NP-Ovalbumin has lower foaming ability compared to egg white albumen

[0074] In this experiment two egg white proteins were tested: NP-Ovalbumin, as a powder made by fermentation in the lab, and a powder of egg white albumen. Both proteins were dissolved in DDW to a concentration of 5% (50 mg/ml) in a 15 ml test tube until fully homogenized. The total volume of each solution was 5 ml, in which 250 mg of powder were dissolved. The protein solutions were placed untouched for 15 min at room temperature. NP-Ovalbumin solution was transparent, while the egg white albumen solution was opaquer with a yellowish tone. Foaming ability of the protein solutions was measured at 3 different mixing durations: (1) 30 seconds vortex, followed by foam volume measurement; (2) 1 minute vortex, followed by foam volume measurement; and (3) 30 seconds of manual shaking, followed by foam volume measurement.

[0075] The results in Fig. 7 show that after 30 sec of vortex NP-Ovalbumin solution had barely foamed, while approximately 2 ml of foam were measured in the egg white albumen solution. The same results were observed after one minute of mixing by vortex (Fig. 7A). Following 30 seconds of manual shaking, 1 ml of foam was measured in the NP-Ovalbumin solution (in 15 ml test tube), whereas a greater volume of foam, ~9 ml, were measured in the egg white albumen solution (Fig. 7B). Overall, NP-Ovalbumin was found to have a substantially lower tendency to foam, compared to egg white albumen solution.
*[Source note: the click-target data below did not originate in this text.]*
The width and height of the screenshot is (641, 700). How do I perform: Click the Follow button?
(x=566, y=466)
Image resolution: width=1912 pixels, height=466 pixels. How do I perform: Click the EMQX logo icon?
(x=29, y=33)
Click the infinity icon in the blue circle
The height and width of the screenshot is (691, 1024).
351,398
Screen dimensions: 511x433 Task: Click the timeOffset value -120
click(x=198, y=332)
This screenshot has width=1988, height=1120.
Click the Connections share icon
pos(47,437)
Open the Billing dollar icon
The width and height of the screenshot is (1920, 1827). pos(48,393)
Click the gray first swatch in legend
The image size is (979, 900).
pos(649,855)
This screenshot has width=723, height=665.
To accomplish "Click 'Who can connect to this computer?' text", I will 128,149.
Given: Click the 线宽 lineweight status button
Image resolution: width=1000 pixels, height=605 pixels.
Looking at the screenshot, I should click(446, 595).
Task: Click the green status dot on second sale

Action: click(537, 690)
[0076] Although the invention has been described in conjunction with specific embodiments thereof, it is evident that many alternatives, modifications, and variations will be apparent to those skilled in the art. Accordingly, it is intended to embrace all such alternatives, modifications and variations that fall within the spirit and broad scope of the appended claims.